Vaststelling van de strategische woonvisie NOFA-gemeenten: De gemeenteraden hebben allen ingestemd met de voorliggende woonvisie. Vaststelling van de visie heeft plaatsgevonden op de volgende raadsvergaderingen: • Gemeente Achtkarspelen 11 juni 2009 • Gemeente Dantumadiel 30 juni 2009 • Gemeente Dongeradeel 28 mei 2009 • Gemeente Kollumerland c.a. 28 mei 2009 Alle in het NOFA-gebied actieve woningcorporaties hebben ingestemd met de strategische visie op de navolgende data: • Stichting Woningbouw Achtkarspelen (SWA) heeft bij brief van 16 januari jl. ingestemd met de visie. • Thús Wonen, Woningcorporatie Dongeradeel (WCD) en WoonFriesland hebben op 9 februari jl. in één gezamenlijke brief aan de raden ingestemd met de visie.

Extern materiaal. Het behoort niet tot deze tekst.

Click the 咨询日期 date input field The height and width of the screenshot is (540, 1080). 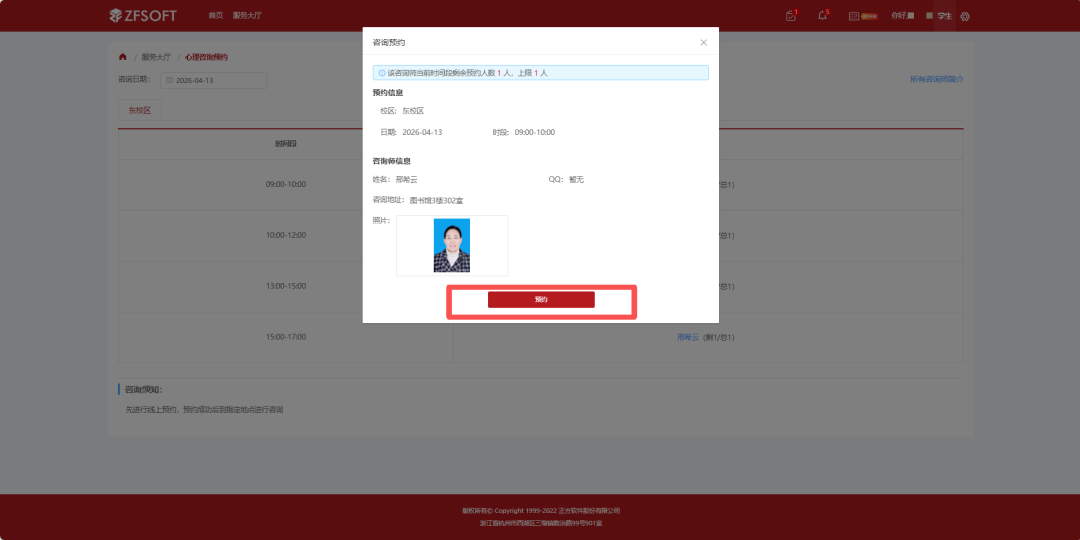point(214,81)
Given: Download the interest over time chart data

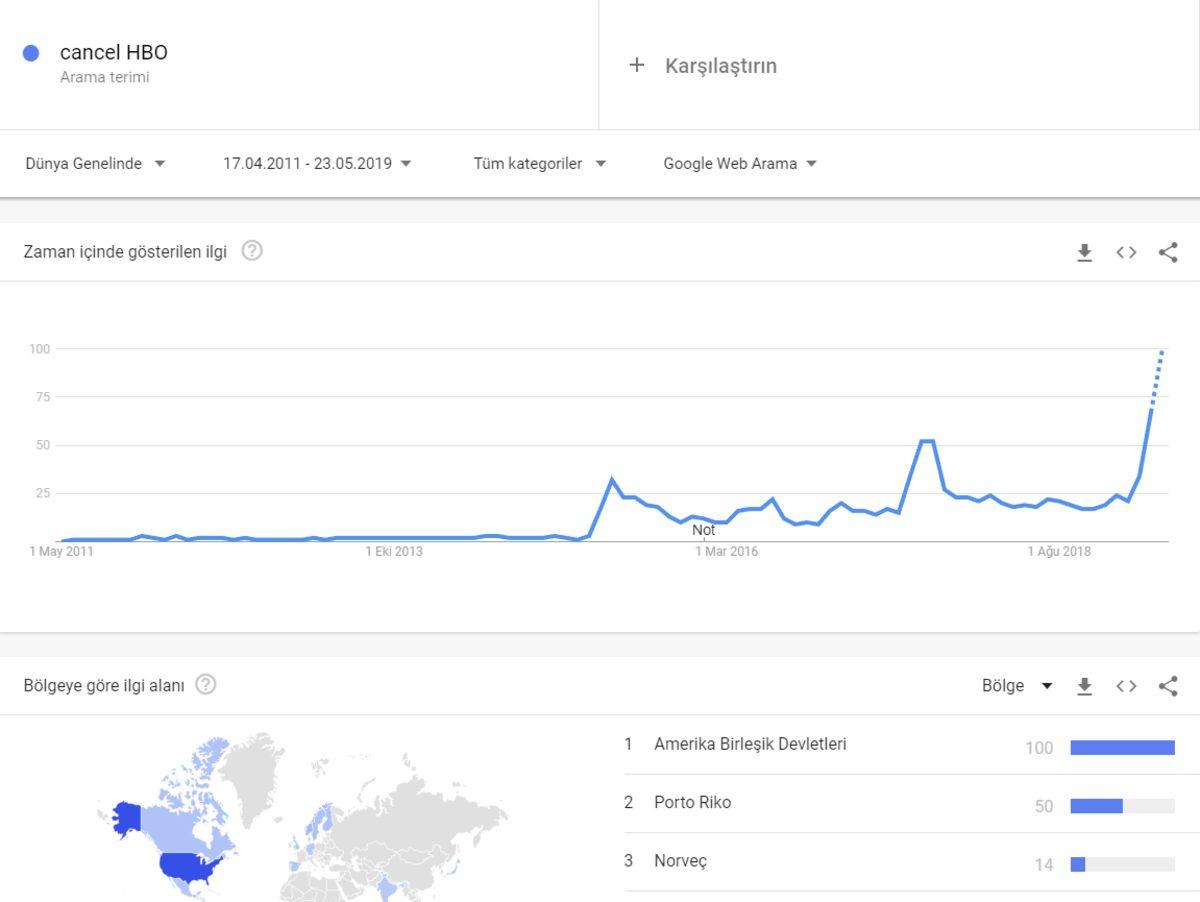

R090001jr, revisie Pagina 4 van 21
1
Korte schets van de ontwikkelingen op de woningmarkt
De gemeenten Kollumerland c.a., Dongeradeel, Achtkarspelen en Dantumadeel (de NOFAgemeenten) hebben een analyse van de woningmarkt uit laten voeren. Als basis hiervoor heeft het Woningbehoefteonderzoek 2007 (Wobof 2007) gediend. Dit onderzoek is uitgevoerd door de provincie Fryslân. Het Wobof 2007 bestond uit een woonwensenonderzoek onder de huidige bevolking van de 4 gemeenten. Op basis van dit woonwensenonderzoek zijn de kwalitatieve kenmerken van de huidige woningmarkt geïnventariseerd en geanalyseerd. Het onderzoek geeft een indicatie van de woonwensen van de huidige bevolking van Noordoost Fryslan. Het geeft geen inzicht in de woonwensen van inwoners buiten de regio. Daarnaast is er een kwantitatieve analyse van de bevolkings- en huishoudensontwikkelingen op basis van door de provincie Fryslân beschikbaar gestelde prognoses uitgevoerd. Deze prognoses worden door de provincie Fryslân gebruikt ter onderbouwing van het provinciale woningbouwbeleid. Een gedetailleerde beschrijving van de onderzoeksresultaten vindt u in het bijlagen rapport, ”Woningmarktanalyse NOFA-gemeenten” dat behoort bij deze woonvisie. In onderhavig rapport hebben we volstaan met de navolgende korte samenvatting van het rapport.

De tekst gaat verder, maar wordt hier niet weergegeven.